EXERCISE DETAILS:
Go through the records below and copy out every line that contains the word "beside".

-- LISTED ENTRIES follows --

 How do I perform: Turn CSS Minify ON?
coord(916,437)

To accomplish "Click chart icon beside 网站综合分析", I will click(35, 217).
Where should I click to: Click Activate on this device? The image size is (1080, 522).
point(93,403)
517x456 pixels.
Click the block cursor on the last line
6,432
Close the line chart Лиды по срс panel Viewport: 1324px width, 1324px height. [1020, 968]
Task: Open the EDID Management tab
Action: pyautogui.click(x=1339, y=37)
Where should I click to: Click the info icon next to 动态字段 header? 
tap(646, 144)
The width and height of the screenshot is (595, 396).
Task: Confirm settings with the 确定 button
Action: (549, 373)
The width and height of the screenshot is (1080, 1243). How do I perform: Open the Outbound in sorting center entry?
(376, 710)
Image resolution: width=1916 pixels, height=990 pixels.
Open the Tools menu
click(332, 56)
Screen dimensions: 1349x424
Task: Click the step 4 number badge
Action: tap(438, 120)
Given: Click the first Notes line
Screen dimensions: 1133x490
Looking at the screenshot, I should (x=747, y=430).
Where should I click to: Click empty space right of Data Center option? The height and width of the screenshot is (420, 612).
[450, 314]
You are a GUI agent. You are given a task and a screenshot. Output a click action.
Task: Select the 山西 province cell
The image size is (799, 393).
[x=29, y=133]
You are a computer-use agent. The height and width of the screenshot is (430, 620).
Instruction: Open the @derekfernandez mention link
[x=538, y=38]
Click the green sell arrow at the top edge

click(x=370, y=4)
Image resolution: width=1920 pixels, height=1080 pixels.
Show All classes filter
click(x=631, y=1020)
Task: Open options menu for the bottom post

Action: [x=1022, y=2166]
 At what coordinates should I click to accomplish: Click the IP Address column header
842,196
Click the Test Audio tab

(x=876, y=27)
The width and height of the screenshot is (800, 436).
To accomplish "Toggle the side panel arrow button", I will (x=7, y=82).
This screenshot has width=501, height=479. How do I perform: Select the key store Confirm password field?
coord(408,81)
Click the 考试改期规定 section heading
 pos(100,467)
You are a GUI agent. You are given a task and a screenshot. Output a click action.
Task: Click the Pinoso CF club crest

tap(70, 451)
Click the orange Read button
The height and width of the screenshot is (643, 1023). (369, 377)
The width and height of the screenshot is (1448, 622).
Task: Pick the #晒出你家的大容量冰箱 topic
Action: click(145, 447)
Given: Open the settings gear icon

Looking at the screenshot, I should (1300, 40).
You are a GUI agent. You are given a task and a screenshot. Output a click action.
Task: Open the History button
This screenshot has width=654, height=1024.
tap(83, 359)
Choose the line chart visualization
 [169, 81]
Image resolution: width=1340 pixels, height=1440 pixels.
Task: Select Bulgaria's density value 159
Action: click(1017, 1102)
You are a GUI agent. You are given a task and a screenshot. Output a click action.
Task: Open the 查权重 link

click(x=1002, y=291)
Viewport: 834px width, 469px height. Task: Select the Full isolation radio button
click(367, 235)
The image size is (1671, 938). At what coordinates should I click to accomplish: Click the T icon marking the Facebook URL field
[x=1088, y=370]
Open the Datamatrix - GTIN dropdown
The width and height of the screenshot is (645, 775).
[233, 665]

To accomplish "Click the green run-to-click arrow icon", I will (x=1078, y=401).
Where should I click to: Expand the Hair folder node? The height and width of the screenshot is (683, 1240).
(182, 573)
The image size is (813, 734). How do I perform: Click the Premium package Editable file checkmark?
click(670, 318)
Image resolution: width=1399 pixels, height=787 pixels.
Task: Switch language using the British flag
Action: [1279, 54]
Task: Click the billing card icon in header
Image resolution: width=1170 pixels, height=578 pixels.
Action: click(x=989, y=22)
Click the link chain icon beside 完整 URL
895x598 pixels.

-- LISTED ENTRIES concluded --

YOUR SOLUTION:
To accomplish "Click chart icon beside 网站综合分析", I will click(35, 217).
Click the link chain icon beside 完整 URL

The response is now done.